The movie and series were based on a novel by Harvard Law School graduate John Osborn, and on the 40th anniversary of its publication Osborn returned to the law school for a conversation with Dean Martha Minow, my sister.
According to Osborn, a 1967 Harvard College and 1970 HLS graduate, 40 years ago the Law School had professors with stern classroom styles and zero tolerance for poorly prepared pupils. Based on that experience, Osborn crafted his curmudgeonly composite, one that has proved popular to generations of readers and moviegoers.
Osborn talked about the way he worked with legendary cinematographer Gordon Willis to show the evolving relationship of the initially intimidated student (tellingly named Hart) and the icy professor, who famously told the student to call his mother and tell her he would never become a lawyer. They showed the relationship
by including close-up shots of the gruff professor throughout the first part of the film. In addition, camera tricks and a movable set heightened the sense of distance between teacher and student. As the film progressed, Hart came increasingly into the foreground of the camera’s lens and was finally “right in the frame with Kingsfield,” on a par literally and figuratively with the stern professor, said Osborn.

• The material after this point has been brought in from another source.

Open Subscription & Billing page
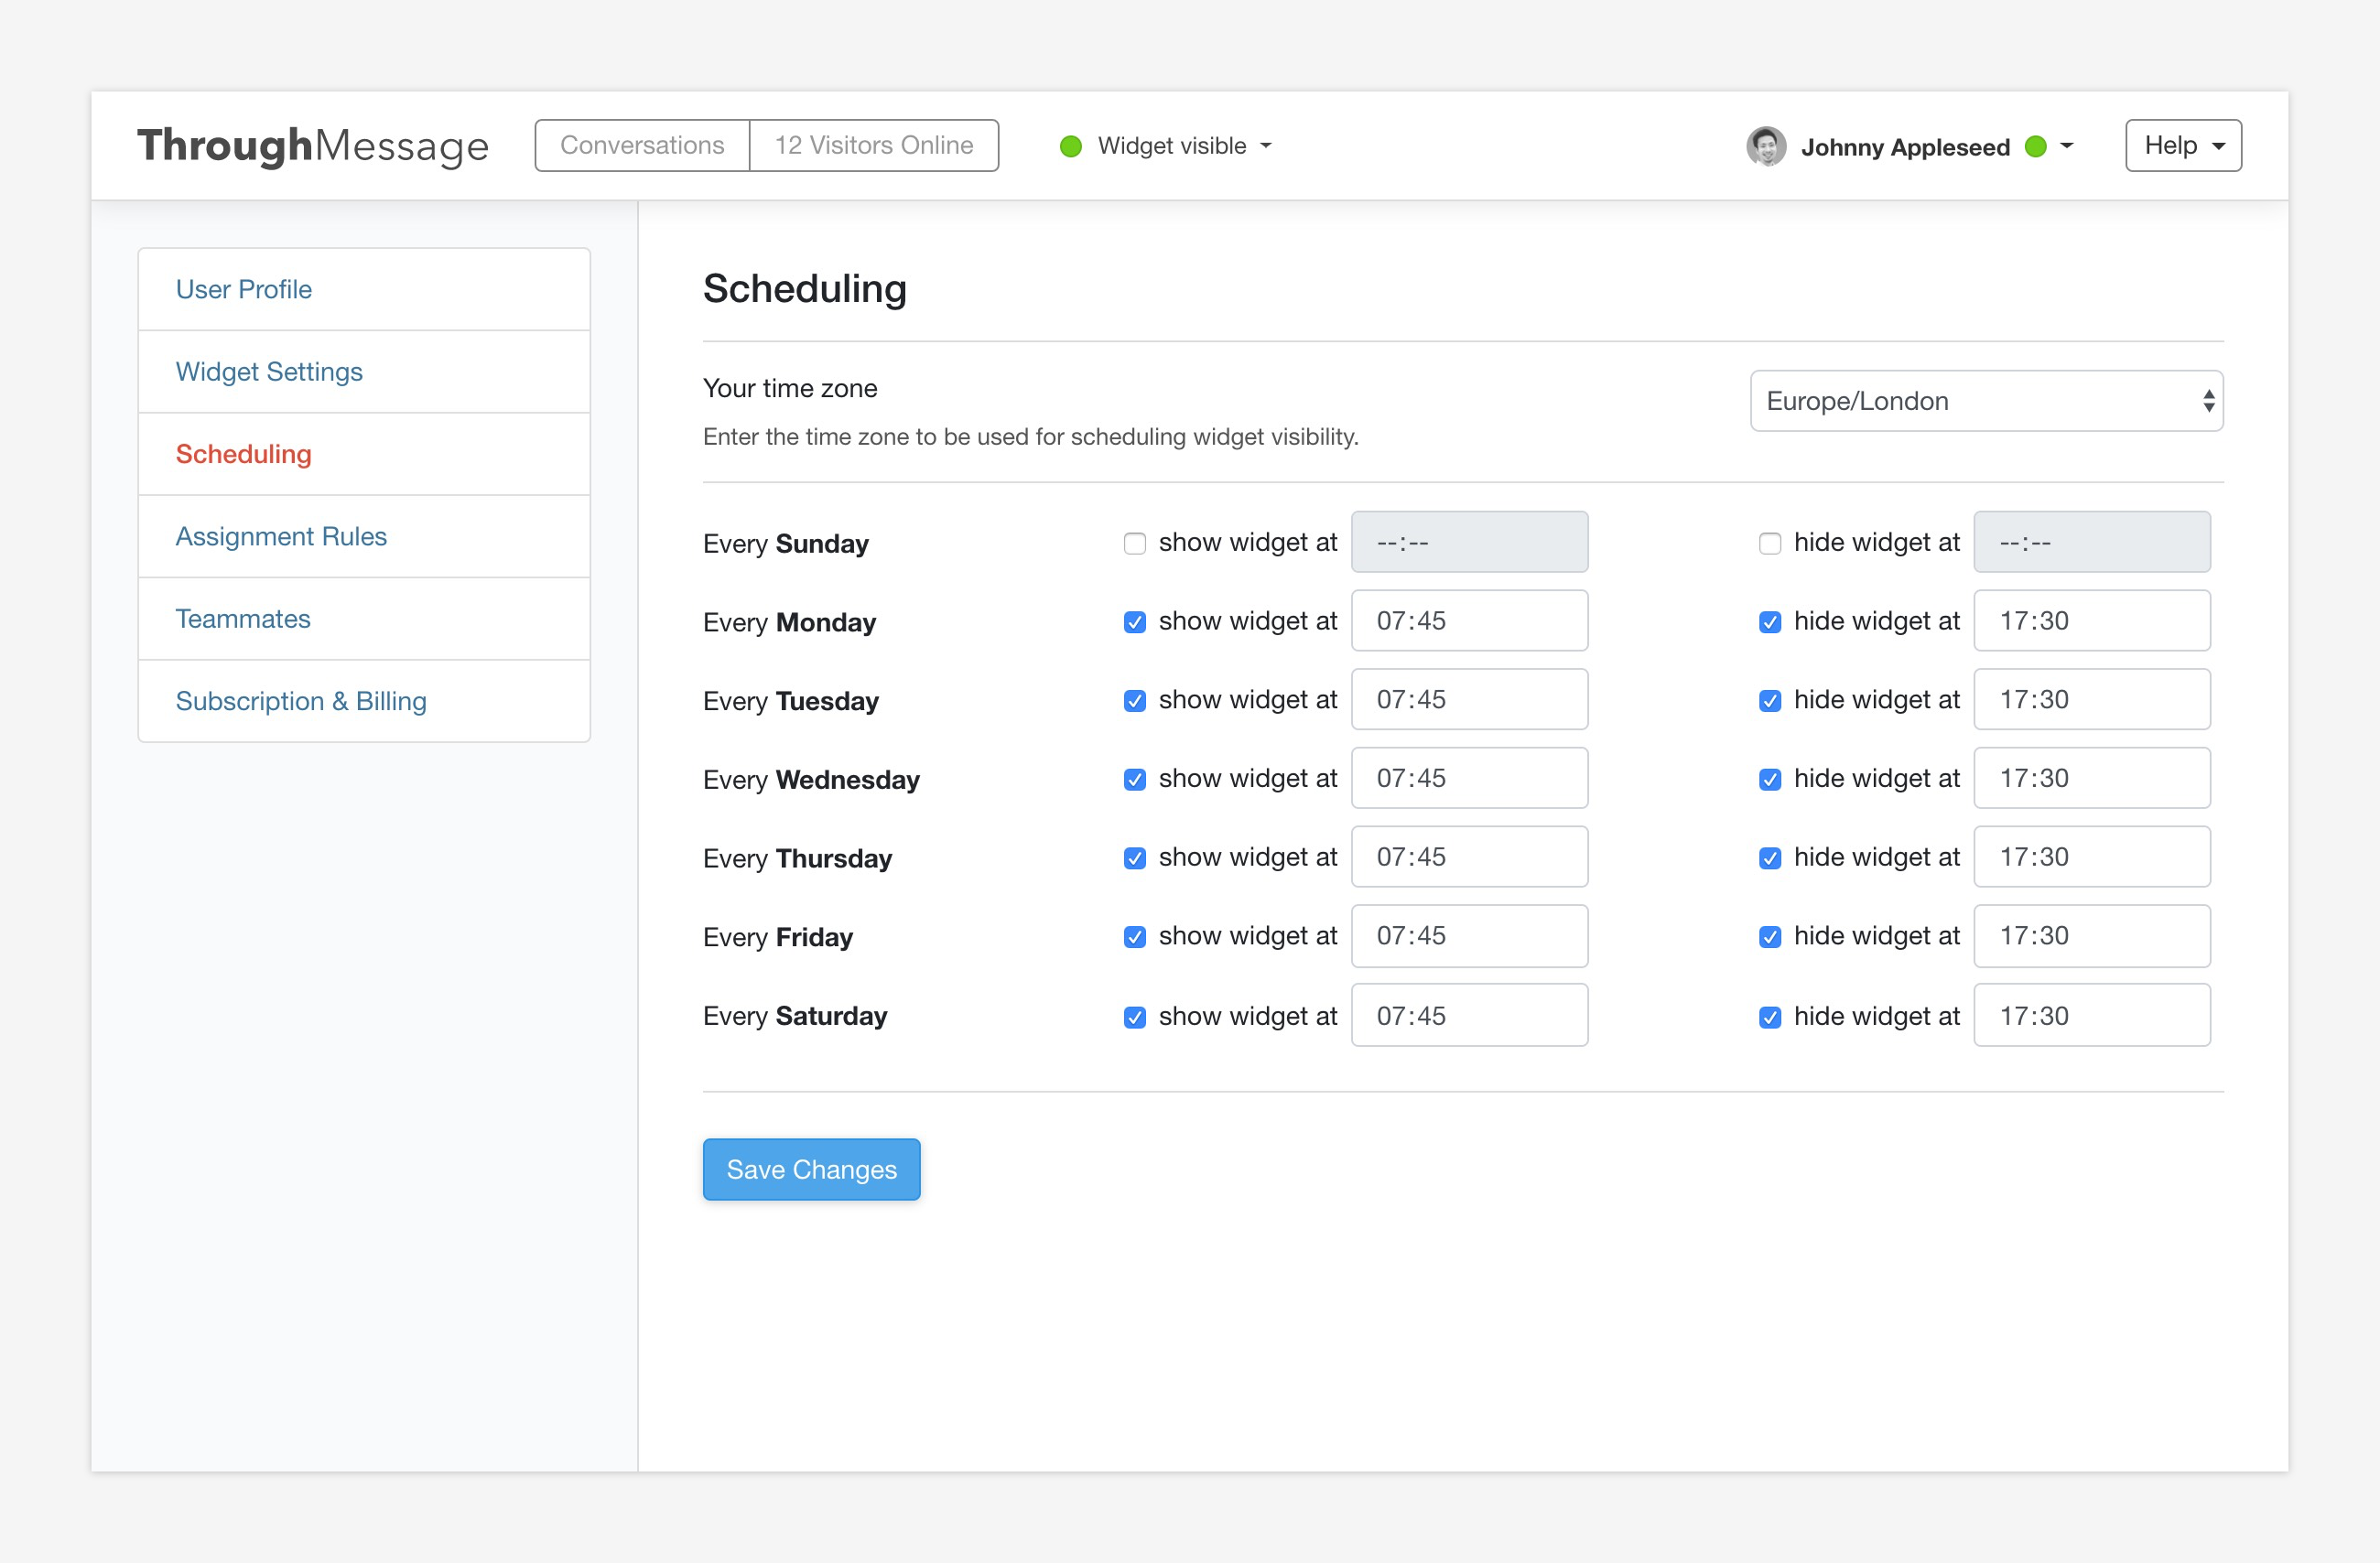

Reflecting on the choice of Houseman to portray the professor in the film, Osborn said the actor was the perfect fit. “He could be that way; it wasn’t a big stretch for him. He was used to being in control.”
But when it came to the TV series, they had to modify the Kingsfield role to entice a weekly audience to keep watching. “You can’t have a guy who is just nasty through and through,” said Osborn. Instead, Houseman, who reprised the role for the series, offered viewers “a watered-down version” of Kingsfield for the small screen.
Perhaps it is not surprising that Osborn himself became a professor, but he assured his audience that in his class, students are not scared to answer.